Source text
━━━━
Introduction - mszczodrak/swift-fox GitHub Wiki
Swift Fox is a programming language for runtime dynamic network reconfiguration of low-power wireless network running on Fennec Fox platform. Swift Fox compiler is written in C using Flex and Bison libraries. Flex is a tool for generating lexical analyzers and it is an open version of lex. Bison is a parser generator and it is a GNU version of yacc. The generated output of the Swift Fox program is nesC code.
Modeling Reconfigurations with FSMs
The evolution of the behavior of a WSN that can dynamically reconfigure itself through the Fennec Fox framework can be captured in a simple way by using the Finite State Machine (FSM) model of computation. In particular, each protocol stack configuration can be modeled with a distinct state of the FSM and the process of reconfiguring the WSN between two particular configurations can be modeled with a transition between the corresponding states.
Consider the following examples of two heterogeneous applications that we deploy in a large, multi-floor building. First, Collection is an application that every few minutes reliably collects building’s climate data to the HVAC system. The sensor data is routed to a gateway by Collection Tree Protocol, known as CTP. To ensure long network lifetime, the network is duty-cycled by LPL - low power listening MAC protocol that aims to keep radio turned-off for as long as possible. The second application is called Firecam. When a fire is detected this application streams as fast as possible a series of pictures across a building. To support data streaming, we use Parasite Network Protocol, PNP, which quickly sends data on a point-to-point link. Like in other streaming protocols, PNP assumes that during picture transmissions there is no other ongoing network traffic at the same time. To further improve data streaming, we run PNP on top of a simplified CSMA MAC protocol, without clear-channel assessment, cyclic redundancy check or acknowledgements. These two applications are scheduled to run in the following way. During normal operation the network supports the HVAC system, which is done by monitoring the environment with the Collection application. But, when an emergency event occurs, such as a fire is detected by a smoke sensor, the network should switch to run the Firecam. The figure below summarized the applications' description.
This WSN network behavior, context switching between two applications is shown as a Finite State machine model in the figure below.
Here, the FSM has two states. The Monitoring state, which is also the initialization state, models the execution of the Collection application on top of the CTP stack, with the MAC and radio configured to minimize power dissipation and to avoid packet collisions. The Emergency state models the execution of the Firecam application on top of the PNP stack, with the MAC and radio configuration aimed at minimizing transmission delay and maximizing throughput. Further, the state transitions model the conditions that govern the reconfiguration of the WSN. The transition from Monitoring to Emergency specifies that this reconfiguration must occur when the smoke detector of a WSN node goes off so that the Firecam can start streaming a picture from the corresponding zone in the building. The transition from Emergency to Monitoring specifies that the opposite reconfiguration must occur when a certain time period has passed since the network has switched to the Emergency state: in this example, after a period of 30 seconds the network is brought back to execute the Collection application.
━━━━
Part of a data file

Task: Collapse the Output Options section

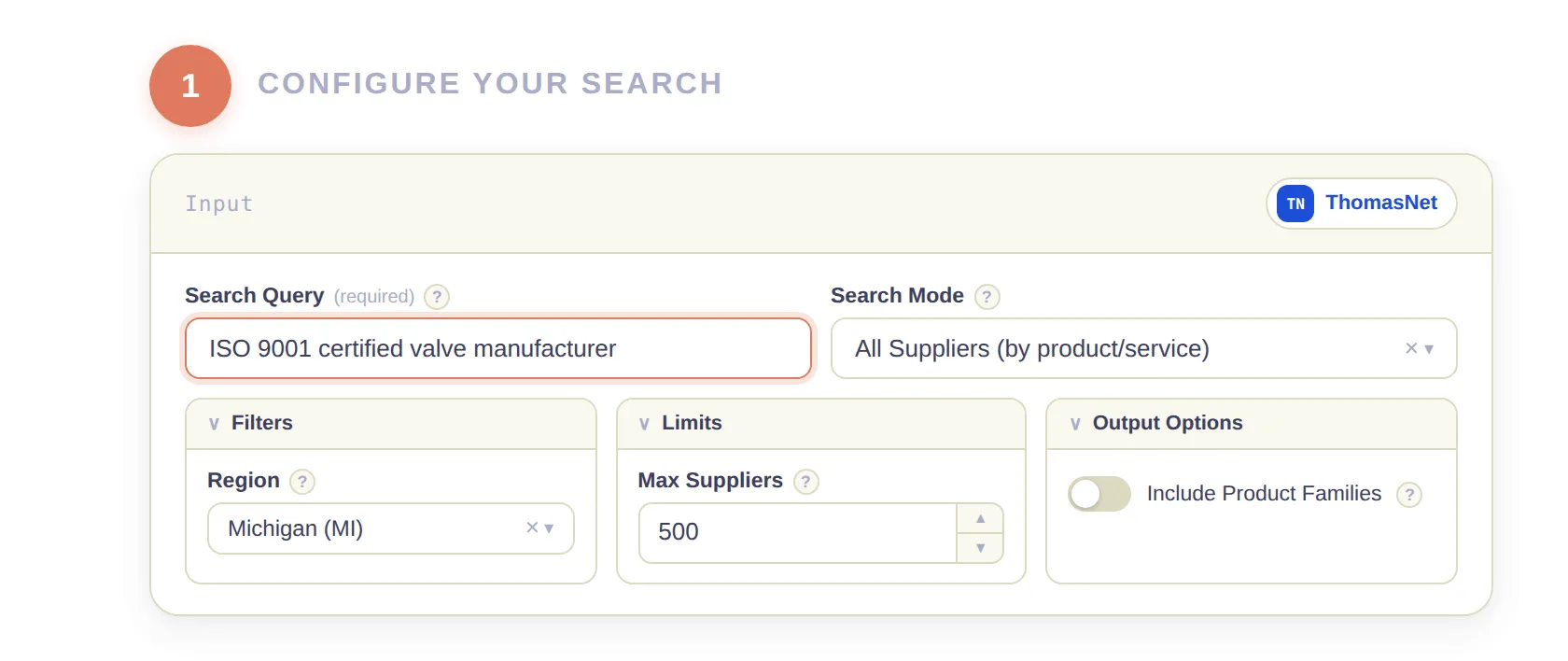Action: pos(1075,423)
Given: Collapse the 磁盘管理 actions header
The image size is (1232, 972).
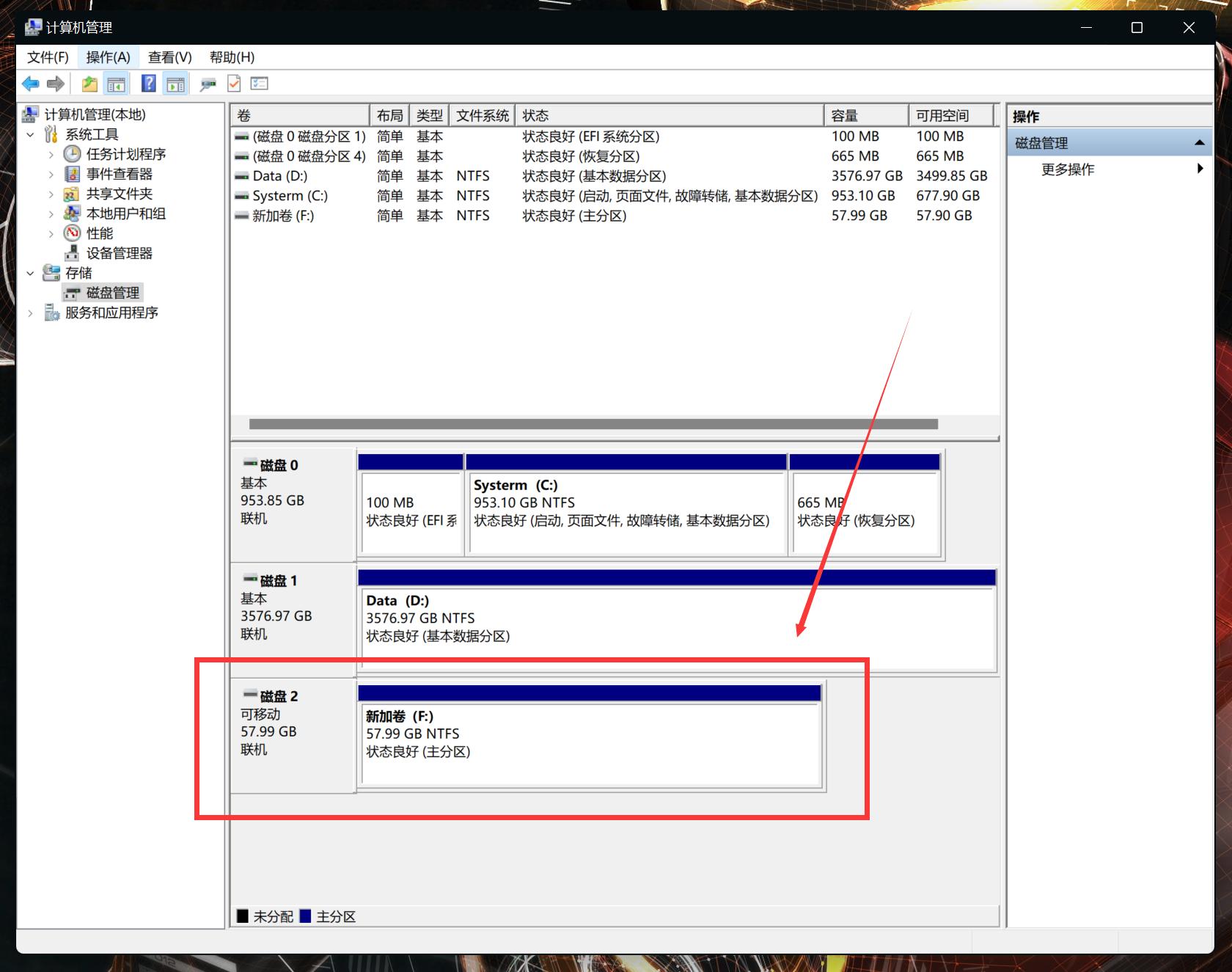Looking at the screenshot, I should point(1200,142).
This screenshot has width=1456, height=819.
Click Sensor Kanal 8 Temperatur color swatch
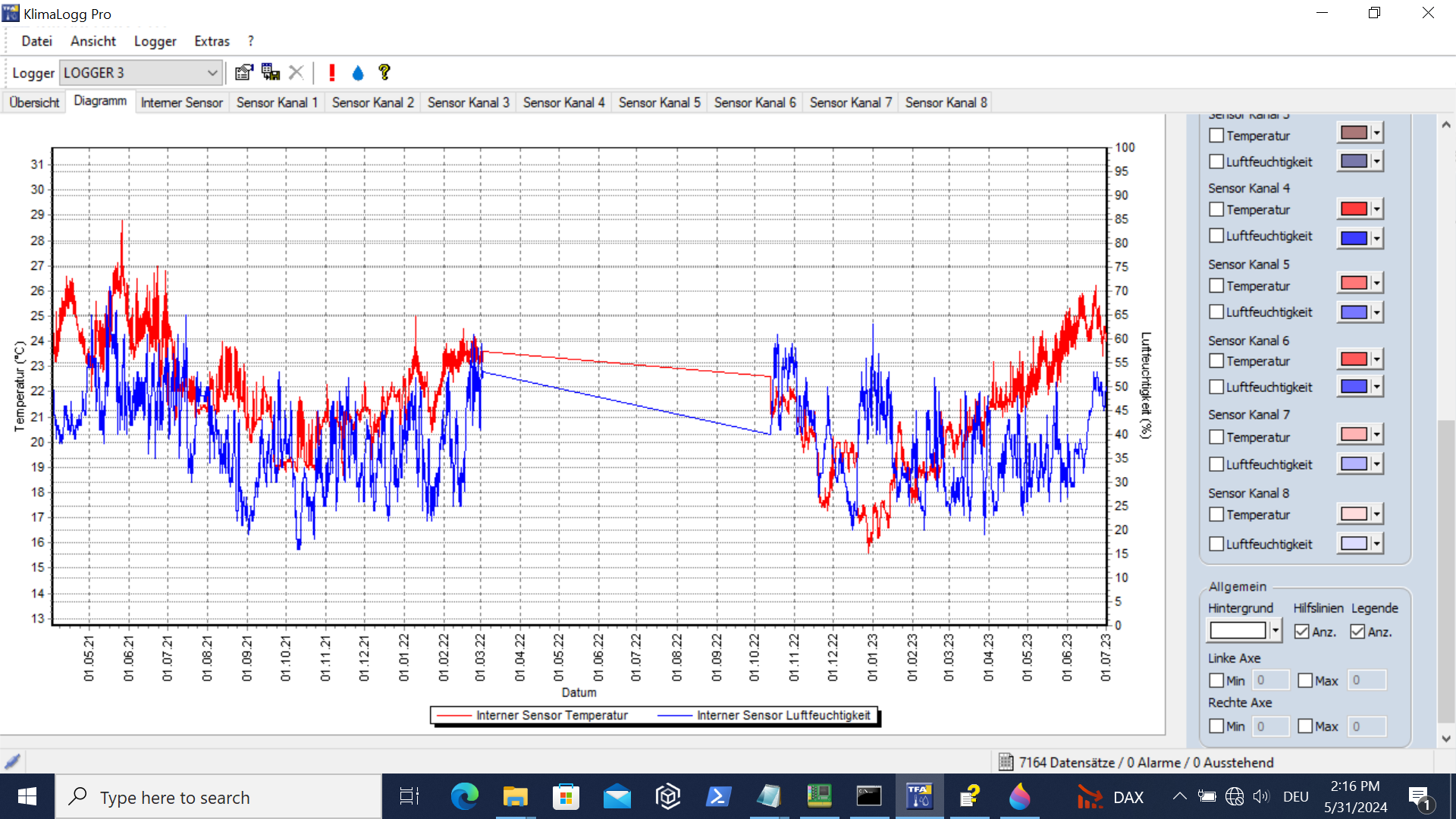[x=1354, y=514]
━━━━
What the exercise asks
Using the Swift Fox wiki page, list every network protocol it names for the two applications. Work only from the Swift Fox wiki page when you answer.

Task result
- Collection Tree Protocol (CTP)
- LPL (low power listening MAC protocol)
- Parasite Network Protocol (PNP)
- Simplified CSMA MAC protocol